TEXTO DE LA PÁGINA:
Hace alusión Mauro Armiño a un suceso sobre el que quizá deberíamos detenernos un poco más, el de la ilegalidad de estos textos, comprados bajo la capa pero presentes en casi todos los hogares burgueses e ilustrados de Francia. Es precisamente su ilegalidad la que les hacía cambiar de naturaleza. Esa tensión entre lo público y lo privado, lo aceptable y lo prohibido –aliviada mediante transgresiones estrictamente reguladas– funda para Bataille toda comunidad humana y se encuentra en la raíz misma de la noción de sociedad. En El erotismo y en Las lágrimas de Eros desarrolla la idea de que lo públicamente aceptado nace precisamente de la delimitación fluctuante de lo prohibido y de la regulación de sus transgresiones a lo largo del tiempo. Sin uno de los dos elementos en tensión permanente la organización social pierde equilibrio y se desmorona. El tabú no sólo es una prohibición, sino un equilibrio de fuerzas entre la prohibición y su transgresión. Y ese equilibrio funda la existencia social. Sus regulaciones son complejas, varían a lo largo del tiempo y se aplican simultáneamente a objetos diversos. Para acceder al estatus de tabú, estos objetos y conceptos prohibidos necesitan, paradójicamente, ser transgredidos: «la prohibición existe para ser violada», dice Bataille. Pero no de cualquier forma: regular esa transgresión es el modo más seguro de afianzar su permanencia. «La transgresión levanta la prohibición sin suprimirla», dice Linda Williams en el prólogo a su libro Porn Studies: «Transgredir un tabú no es, desde luego, vencerlo».

DATOS REGISTRADOS:
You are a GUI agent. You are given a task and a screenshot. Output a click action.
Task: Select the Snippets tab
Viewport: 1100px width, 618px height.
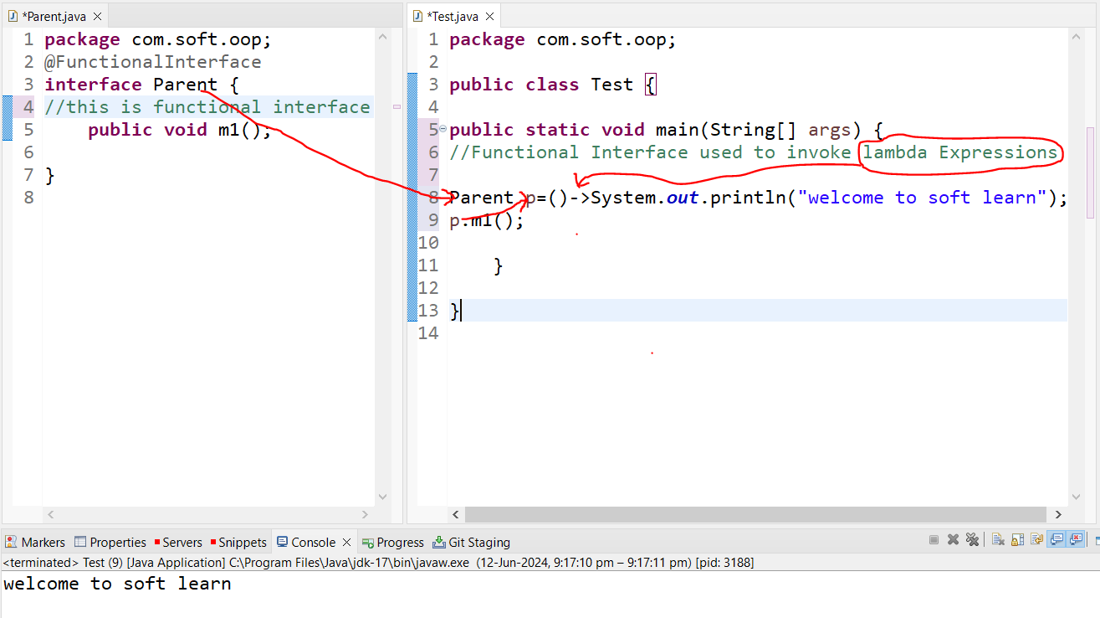pos(238,543)
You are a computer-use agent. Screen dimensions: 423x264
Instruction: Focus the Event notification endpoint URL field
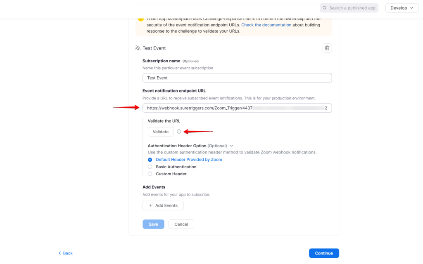(x=237, y=108)
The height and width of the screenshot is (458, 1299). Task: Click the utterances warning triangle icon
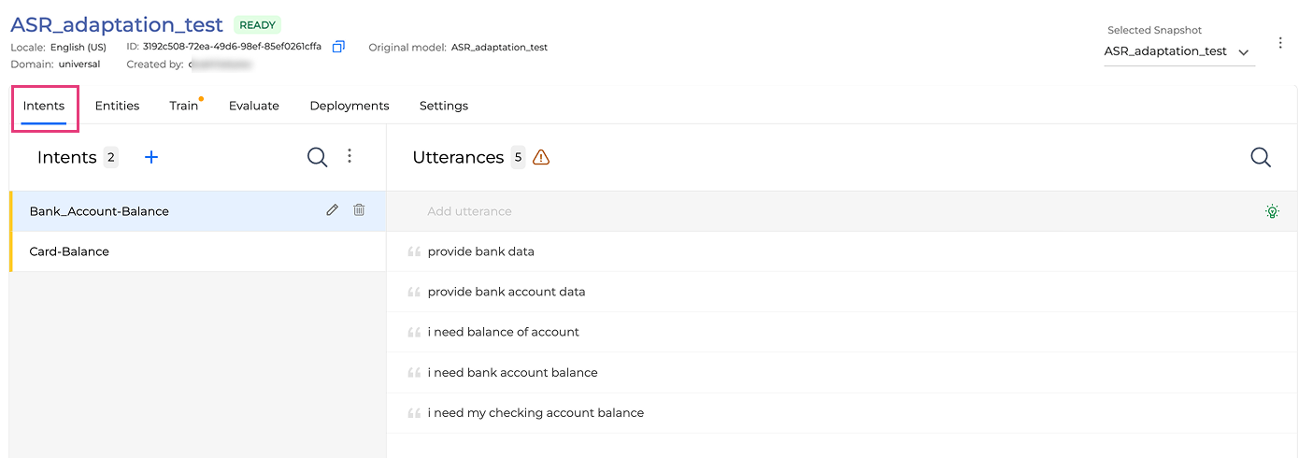[541, 157]
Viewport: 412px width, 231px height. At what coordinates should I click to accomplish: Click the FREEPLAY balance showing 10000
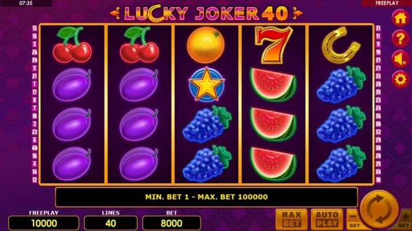[x=43, y=223]
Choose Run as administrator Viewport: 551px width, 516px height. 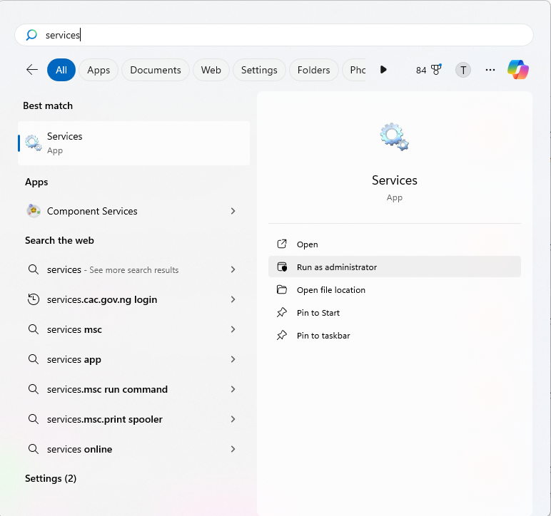pyautogui.click(x=337, y=267)
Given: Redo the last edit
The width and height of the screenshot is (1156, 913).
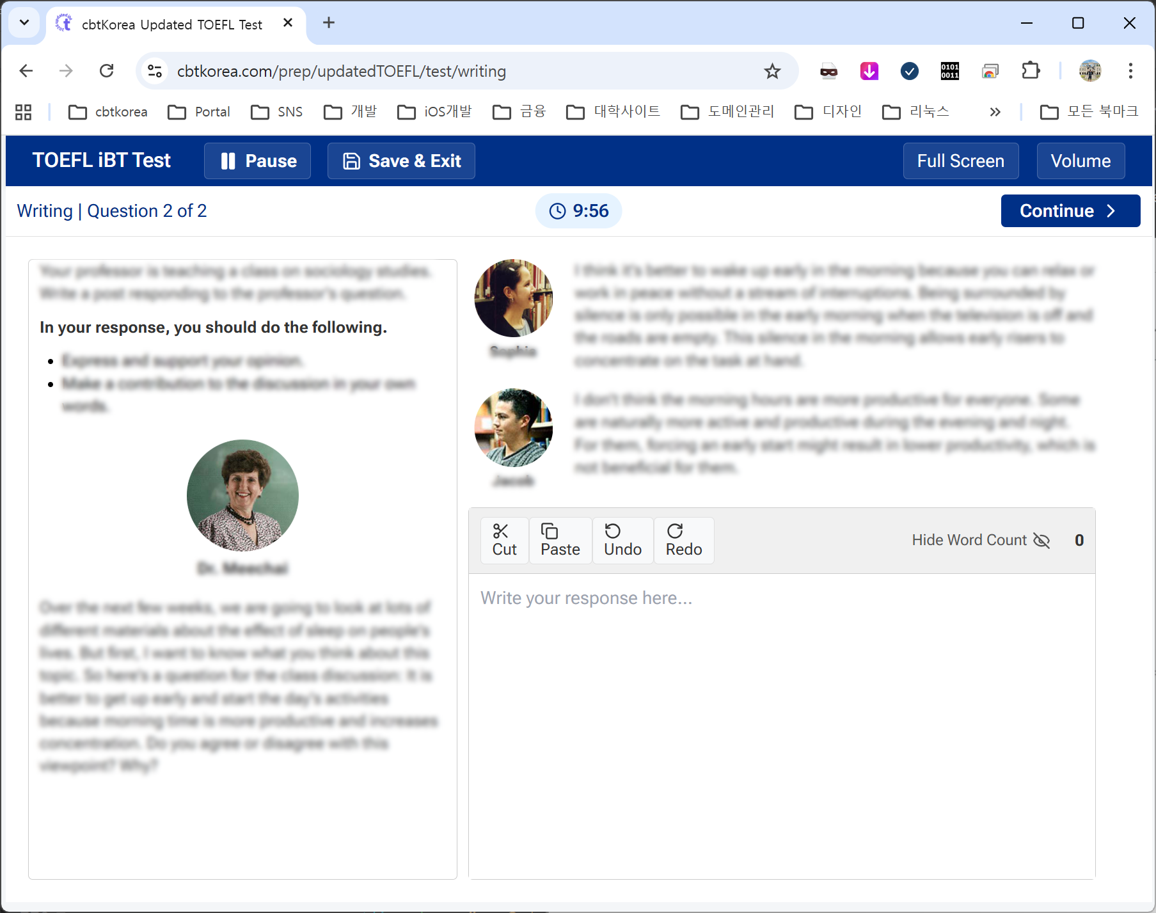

TAREAS A RESOLVER:
a) Según el texto sobre el tabú y la transgresión, ¿por qué importa regular la transgresión de lo prohibido? Explícalo en una a tres oraciones.
b) Retoma el texto sobre el tabú y la transgresión y continúalo desde su última oración.

RESPUESTAS POR TAREA:
a) Regular la transgresión es el modo más seguro de afianzar la permanencia de la prohibición. La transgresión levanta la prohibición sin suprimirla, y el tabú es un equilibrio entre la prohibición y su transgresión que funda la existencia social.

b)
También en estos relatos comprados en la oscuridad de un callejón y leídos «con una sola mano» en la intimidad de los hogares ilustrados precisan del tabú para transgredirlo, es necesaria la lujuria del sacerdote, el capricho oscuro y refinado de la condesa, la virgen seducida y engañada por el libidinoso, y más aún es necesario que el lector perciba la transgresión de esos sucesos, tan necesario al menos como haber tenido que comprar el libro a escondidas y leerlo a puerta cerrada. Transgredir un tabú, y eso lo sabía perfectamente el marqués de Sade, es desde luego no vencerlo porque la excitación que produce en nosotros se funda en su vigencia como tabú.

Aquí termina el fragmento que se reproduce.